Organizational Lifecycle / Maturation Process
To endure, an organization must be able to survive the loss of key personnel. To thrive, an organization must be able to understand and consistently deliver on the key things that make it great. The organizational lifecycle is a way of thinking about the types of changes an organization undergoes as it moves away from exclusively individualized efforts toward more systemic and repeatable efforts.
As organizations figure out how to reduce errors in their execution, they can start to become more efficient. Efficiency requires consistency, and consistency reduces flexibility. Over time most organizations become more consistent and less flexible.
Organizational Maturity Model / Organizational Capacity Model
Every organization goes through a process of maturation that begins when the founder has an idea of what problem they want to solve and how they think they’re going to solve it.
While there are several models of the organizational lifecycle that are tailored for leadership, investors, entrepreneurs and others, at Deep Why we gravitate toward models that help our clients understand how their activities — and therefore their technology decisions — are reflective of their lifecycle stage.
We take this one step further and focus on the types and frequency of decisions that staff and leadership are typically making at different stages, to help tailor our operating model and operating system work in ways that will enable the client to thrive no matter where they are.
Are you Early Stage?
We have met many organizations that have been around for more than 10 years but are still early stage. In the nonprofit sector, it is not at all uncommon for small and mid-sized organizations to exhibit the characteristics of early stage organizations for a very long time. These characteristics are all about individual effort and reacting to new information.

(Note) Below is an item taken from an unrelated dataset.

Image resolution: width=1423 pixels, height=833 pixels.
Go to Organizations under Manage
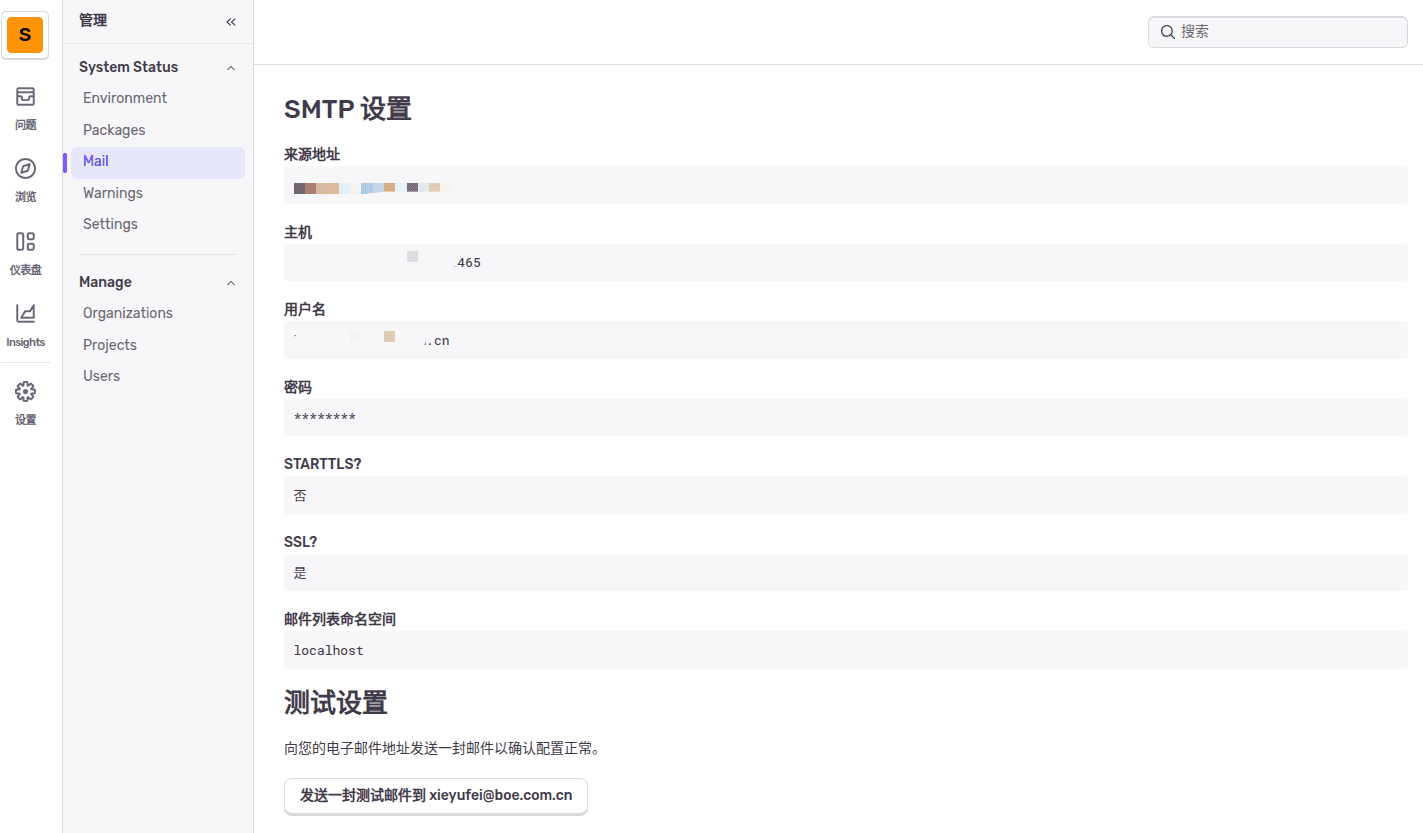(127, 312)
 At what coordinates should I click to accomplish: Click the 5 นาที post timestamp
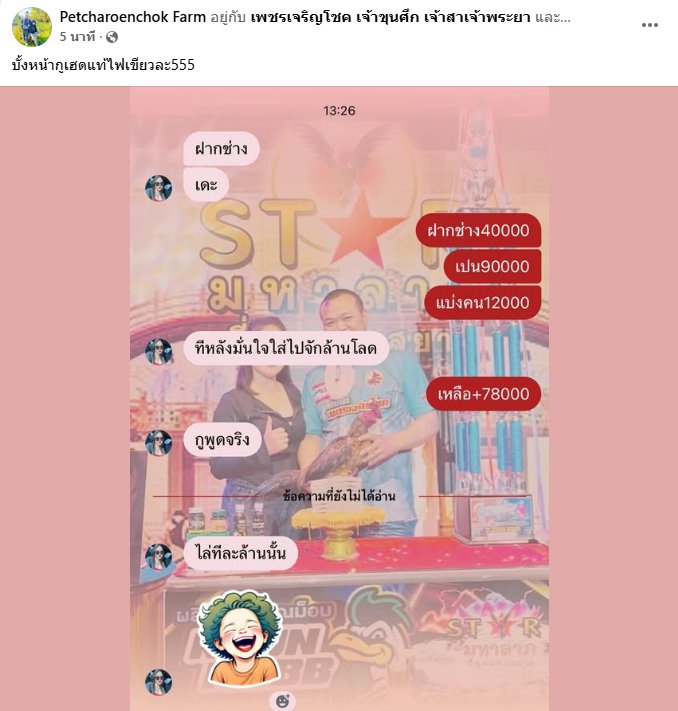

Your organization is early stage if you meet several of these characteristics:
- Your founder or CEO is heavily involved in daily decisions about program delivery
- Important information about donors, key relationships, and how day-to-day work gets done is stored in people’s heads and is not written down anywhere (or is in spreadsheets or documents that aren’t referenced by anyone but the owner)
- You are frequently re-assessing big picture questions about your strategy and theory of change, and may even be refining ideas about who you’re serving and exactly what services you’re providing
- You don’t have written processes, procedures, or how-to guides
- You don’t have staff dedicated to management, or if you do, they are mostly dealing with crises and escalations rather than monitoring for quality or consistent execution
- Everyone is in “emergency mode” most of the time, from senior leadership to line staff
- Staff might describe themselves and the organization as “entrepreneurial” or “scrappy”
- It’s difficult and time-consuming to provide data about program activities and you can’t easily identify the key data elements that indicate success.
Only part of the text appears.